Currently, the focus on TRM cells may help explain the recurrence of previous vitiligo lesion in the same location, since TRM cells provide rapid localized defense against recurrent pathogens. Nonetheless, in vitiligo, the question remains as to what are the “pathogens” that activate the function of TRM cells. Recent studies have revealed the role of IL-15 in promoting the function of TRM cells in vitro, but which cells produce and correlate with IL-15 remains unknown. The markers CD122, CD103, and CD69 require more laboratory studies to demonstrate their functions interacting with other cells and cytokines. Moreover, how oxidative stress and innate immunity exert effects on and connect with TRM cells remains to be explained. Anyway, treatments targeting TRM cells may be highly effective or even reverse vitiligo, and deserve more attention [71].

Conclusions

Oxidative stress and autoimmunity are both leading theories proposed for vitiligo. But we cannot understand these 2 causative mechanisms without convergence. In fact, the new insights into how these 2 pathways work together may be helpful for a better understanding of vitiligo pathogenesis. Taken together, this study synthesized the mechanism of vitiligo from ROS triggers to spreading of lesions. To begin with, both exogenous and endogenous stimuli promote melanocyte stress, leading to excessive ROS, which contribute to the production of DAMPs and the release of melanosomal antigens that activate innate immunity. The activation and maturation of dendritic cells via Hsp70i present the antigen, followed by reactive CD8+ T cells that destroy the melanocytes. The cytokines and chemokines are secreted under oxidative stress, acting as the mediator that facilitates the recruitment of CD8+ T cells and amplifies the inflammatory network. The growing attention of Tregs and TRM also correlate with oxidative stress and play indispensable roles in the pathogenesis of vitiligo. Both IL-17 and CXCL10 have been correlated with the severity and activity of the disease may be a clue for defining the role of Th17 cells.

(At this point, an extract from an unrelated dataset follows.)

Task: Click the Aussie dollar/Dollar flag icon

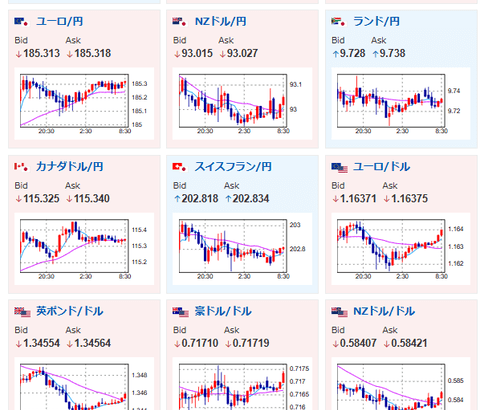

It will be critical to identify, simultaneously, the significance of CXCL9, if any, when evaluating the role of CXCL10. This will make it clearer whether the alteration of CCL22 is related to oxidative stress. Recent advances have enriched the details of how initial oxidative events lead to the activation of immune systems, thus bringing new potential strategies to vitiligo treatments. These promising therapeutic options originate from targeting the pathways involved, including activating Nrf2 pathways, mutant Hsp70i, inhibiting adaptive immunity-related cytokines and chemokines, replenishing Treg abundance, and blocking TRM, which may all represent a step forward in understanding and treating vitiligo.